PIRATES could soon be in power in the UK! But they’re not the swashbuckling Johnny Depp-type –– or even our uzi-wielding chums from the Somali coast. I’m talking about the Pirate Party –– the Swedish outfit who campaign for free file-sharing online. They’re fed up of big fees being charged for music downloads, copyright being slapped on YouTube videos and internet usage being tracked. They won a couple of seats in Brussels and are now planning on standing in the UK general election next year. These buccaneers shouldn’t be underestimated. They’ve got a big supporter base of mostly young people. I can see problems with making everything free as composers and writers would lose out. But the pirates have a point. Until we take a more reasonable approach to tracking internet usage and copyright questions there may well be a case to say: “Yo-ho, me hearties!”

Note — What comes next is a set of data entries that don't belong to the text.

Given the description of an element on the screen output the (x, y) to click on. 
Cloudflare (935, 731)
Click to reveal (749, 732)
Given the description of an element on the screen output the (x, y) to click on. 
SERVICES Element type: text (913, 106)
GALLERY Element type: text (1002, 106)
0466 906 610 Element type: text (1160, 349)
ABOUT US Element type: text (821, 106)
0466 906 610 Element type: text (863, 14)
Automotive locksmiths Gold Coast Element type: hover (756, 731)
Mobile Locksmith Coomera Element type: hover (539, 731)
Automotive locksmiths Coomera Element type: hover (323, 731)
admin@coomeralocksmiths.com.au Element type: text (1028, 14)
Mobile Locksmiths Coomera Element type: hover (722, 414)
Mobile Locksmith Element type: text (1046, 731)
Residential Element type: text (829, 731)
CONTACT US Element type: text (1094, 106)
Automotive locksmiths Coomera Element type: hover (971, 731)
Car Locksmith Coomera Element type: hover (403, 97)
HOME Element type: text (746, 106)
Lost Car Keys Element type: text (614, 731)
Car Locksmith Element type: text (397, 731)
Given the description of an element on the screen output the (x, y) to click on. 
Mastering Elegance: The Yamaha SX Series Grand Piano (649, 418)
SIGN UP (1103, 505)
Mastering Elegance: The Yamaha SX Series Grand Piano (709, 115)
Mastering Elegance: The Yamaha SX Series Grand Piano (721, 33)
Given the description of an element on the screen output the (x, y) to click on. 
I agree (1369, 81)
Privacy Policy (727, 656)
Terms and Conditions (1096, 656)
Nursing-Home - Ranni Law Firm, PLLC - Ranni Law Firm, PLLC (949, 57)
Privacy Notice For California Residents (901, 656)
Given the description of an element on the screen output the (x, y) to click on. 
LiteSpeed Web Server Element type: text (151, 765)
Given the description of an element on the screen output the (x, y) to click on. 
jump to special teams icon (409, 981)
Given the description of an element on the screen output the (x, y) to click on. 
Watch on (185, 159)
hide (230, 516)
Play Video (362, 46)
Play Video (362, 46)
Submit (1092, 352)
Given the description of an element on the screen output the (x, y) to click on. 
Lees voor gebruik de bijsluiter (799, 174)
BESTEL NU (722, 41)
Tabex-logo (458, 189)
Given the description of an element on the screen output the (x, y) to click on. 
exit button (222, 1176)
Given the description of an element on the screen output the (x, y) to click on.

LOOKING forward to the weekend? I guess you’re gearing up for a night of clubbing with the lads, a few pints down the boozer or a takeaway with the missus. But Friday night isn’t the start of the weekend for everyone. Take Algerians –– they work Saturday and Sunday but have Thursday and Friday off. Recently, however, Algeria’s government has decided to move the weekend because it’s cocking up their economy. You see, most of the country’s North African neighbours have their weekend on Friday and Saturday. So when people frantically call the Algerians on a Thursday, there’s nobody in the office because they’re off chilling out on the beach. A recent study showed their choice of weekend is costing Algeria a whopping £420 million in lost business every year! That’s why the government is shifting the weekend to one day later. I’m pretty sure the UK won’t be changing our weekend anytime soon, though. After all, just think of the effort it would take for TGI Friday to change all their signs!